Based on the graph showing the effects of an investment tax credit or a technological change, eliminating an investment tax credit would ______.
a. create a negative real interest rate
b. have little or no effect on the real interest rate
c. increase the real interest rate
d. decrease the real interest rate
d. decrease the real interest rate
You might also like to view...
Pointy Stone State Park is the sole employer of naturalists in the area. The table above provides information about the supply of naturalists and the value of marginal product of labor for naturalists
On the last naturalist hired, Pointy Stone State Park will earn a profit of A) zero. B) $100 per week. C) $150 per week. D) $200 per week.
Under both the gold standard and the gold exchange standard countries bought and sold U.S. dollars to maintain a fixed exchange rate with the dollar
a. True b. False Indicate whether the statement is true or false
Financial institutions:
A. can lower the information asymmetry involved with borrowing/lending.
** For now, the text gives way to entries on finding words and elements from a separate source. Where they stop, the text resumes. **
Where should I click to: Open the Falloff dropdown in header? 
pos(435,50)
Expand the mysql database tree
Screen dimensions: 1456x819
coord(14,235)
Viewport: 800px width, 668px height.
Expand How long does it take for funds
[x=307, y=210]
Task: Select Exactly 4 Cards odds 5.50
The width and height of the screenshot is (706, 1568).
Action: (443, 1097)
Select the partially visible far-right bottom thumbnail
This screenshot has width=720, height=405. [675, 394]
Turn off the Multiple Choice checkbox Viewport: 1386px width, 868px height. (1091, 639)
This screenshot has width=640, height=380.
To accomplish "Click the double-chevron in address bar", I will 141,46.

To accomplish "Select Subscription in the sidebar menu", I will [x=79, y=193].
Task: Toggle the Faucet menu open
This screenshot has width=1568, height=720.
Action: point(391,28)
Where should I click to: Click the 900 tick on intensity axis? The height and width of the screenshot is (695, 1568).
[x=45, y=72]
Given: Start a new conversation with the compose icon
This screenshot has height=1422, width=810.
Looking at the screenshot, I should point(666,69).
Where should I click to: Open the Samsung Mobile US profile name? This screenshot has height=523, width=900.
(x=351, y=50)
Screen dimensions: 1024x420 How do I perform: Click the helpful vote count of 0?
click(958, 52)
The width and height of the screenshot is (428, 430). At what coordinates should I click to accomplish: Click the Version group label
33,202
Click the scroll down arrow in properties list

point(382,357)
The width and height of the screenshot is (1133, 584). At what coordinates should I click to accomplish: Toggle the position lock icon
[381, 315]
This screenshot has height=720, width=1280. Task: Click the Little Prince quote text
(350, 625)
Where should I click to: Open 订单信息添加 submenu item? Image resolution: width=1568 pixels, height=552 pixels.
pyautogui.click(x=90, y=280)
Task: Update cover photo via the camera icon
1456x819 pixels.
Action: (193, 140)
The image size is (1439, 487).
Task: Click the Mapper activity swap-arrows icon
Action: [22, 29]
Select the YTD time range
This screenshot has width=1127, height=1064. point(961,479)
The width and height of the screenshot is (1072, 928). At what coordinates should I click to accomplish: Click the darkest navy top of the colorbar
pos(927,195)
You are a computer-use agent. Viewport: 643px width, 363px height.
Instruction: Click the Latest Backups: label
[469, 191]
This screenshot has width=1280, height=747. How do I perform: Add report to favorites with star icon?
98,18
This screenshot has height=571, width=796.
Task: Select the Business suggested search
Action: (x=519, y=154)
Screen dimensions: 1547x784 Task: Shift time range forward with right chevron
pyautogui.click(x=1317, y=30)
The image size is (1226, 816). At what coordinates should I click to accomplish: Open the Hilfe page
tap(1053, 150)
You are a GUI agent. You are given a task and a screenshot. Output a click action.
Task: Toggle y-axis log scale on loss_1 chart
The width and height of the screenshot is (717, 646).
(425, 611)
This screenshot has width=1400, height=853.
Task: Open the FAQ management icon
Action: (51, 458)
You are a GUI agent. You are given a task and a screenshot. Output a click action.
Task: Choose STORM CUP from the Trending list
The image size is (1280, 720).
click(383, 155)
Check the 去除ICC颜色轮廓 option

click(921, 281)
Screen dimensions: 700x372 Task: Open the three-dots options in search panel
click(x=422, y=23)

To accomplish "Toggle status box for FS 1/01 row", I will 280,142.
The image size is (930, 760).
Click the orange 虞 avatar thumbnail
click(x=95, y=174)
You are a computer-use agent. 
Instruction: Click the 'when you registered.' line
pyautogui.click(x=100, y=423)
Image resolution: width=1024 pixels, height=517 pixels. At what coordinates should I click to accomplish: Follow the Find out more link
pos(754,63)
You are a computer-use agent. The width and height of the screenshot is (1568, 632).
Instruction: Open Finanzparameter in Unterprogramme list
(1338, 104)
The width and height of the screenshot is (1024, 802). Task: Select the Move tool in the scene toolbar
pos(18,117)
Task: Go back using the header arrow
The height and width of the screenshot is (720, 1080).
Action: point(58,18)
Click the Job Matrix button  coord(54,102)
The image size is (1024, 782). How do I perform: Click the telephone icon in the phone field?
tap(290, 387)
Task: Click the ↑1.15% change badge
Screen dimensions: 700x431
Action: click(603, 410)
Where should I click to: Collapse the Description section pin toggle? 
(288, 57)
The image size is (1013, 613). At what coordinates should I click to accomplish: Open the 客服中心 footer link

B. decrease the liquidity to savers. C. are required for all financial transactions. D. raise the level of transaction costs relating to borrowing/lending.
Making a choice at the margin means
A) letting someone else choose for you. B) waiting until the last minute to make a choice. C) deciding to do a little bit more or a little bit less of an activity. D) making a choice by comparing the total benefit and the total cost.